In mid-January, as then Private First Class Jason von Zerneck huddled with his wife and two of his three children before deploying from the 69th Infantry Division Armory in Manhattan to Fort Bragg, North Carolina, then to Afghanistan, he told a reporter, “Leaving them behind is definitely the hardest thing.”
“My wife is going to be a single mother for a whole year.”
The war ended for von Zerneck on Thursday, October 2 - on a road near the town of Qara Bagh in Karze (Ghazni) Province, in eastern Afghanistan.
The 33-year-old Kew Gardens resident died when his vehicle overturned during “a logistical convoy,” according to the Department of Defense. There was no word of other injuries and the incident is still under investigation.
Von Zerneck joined the New York Army National Guard in February 2006, first as a member of the “Fighting 69th,” later with B troop 2nd Squadron of the 101st Cavalry.
“I knew what it was,” his mother Barbara said sobbing of the soldiers who came to her door.
“He came to love his brothers, his comrades, the Fighting 69th,” his father Richard, the elder von Zerneck, said during a televised interview. “He spoke with such glowing terms of them. The e-mails we got from him in Afghanistan, he sounded happy.”
The soldier’s words last January lent credence to his father’s faith.
“Some of the soldiers in this unit come from the poorest neighborhoods,” Jason von Zerneck told a reporter. “These are the people who are putting their lives on the line for the city and the country and sometimes that is forgotten,” he said.
Von Zerneck is the seventh New York Army National Guard soldier to die in Afghanistan since the 1,500 member 27th Brigade Combat Team deployed there in April - the third from Queens.
“All members of the New York National Guard will mourn the loss of this soldier who died defending his country and seeking to help the people of Afghanistan,” said Major General Joseph Taluto, the Adjutant General of New York and Commander of the New York National Guard.
Von Zerneck, a combat infantryman, received a posthumous promotion to Specialist, theBronze Star Medal and New York State Medal for Merit.
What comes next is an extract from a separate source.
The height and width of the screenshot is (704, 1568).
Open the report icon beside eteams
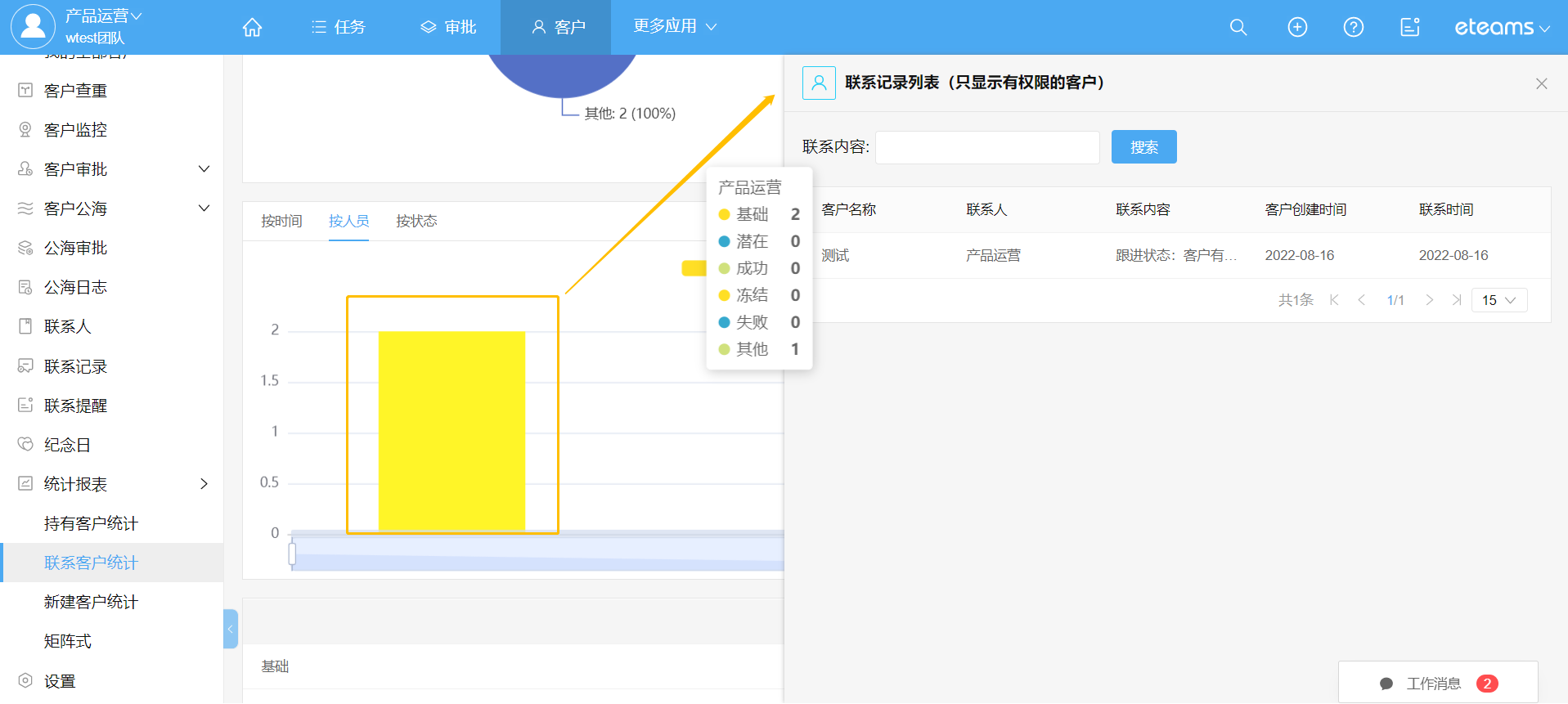click(1409, 27)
He had numerous awards, including the Army Commendation Medal, NATO Medal and New York State Aid to Civil Authorities Medal.
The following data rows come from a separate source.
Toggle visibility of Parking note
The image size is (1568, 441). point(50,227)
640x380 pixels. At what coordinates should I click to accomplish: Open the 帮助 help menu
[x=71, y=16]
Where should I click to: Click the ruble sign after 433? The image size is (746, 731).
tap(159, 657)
He grew up in Manhattan, attended the Bronx High School of Science and City College, started an Internet business and worked for a bank in North Carolina before returning to New York.
“His intent was to go to New York and enlist in the National Guard,” his father reportedly said, adding that von Zerneck was “filling the need he had all his life to be a soldier.”
Von Zerneck’s wife, Stephanie, has requested privacy for the family funeral service.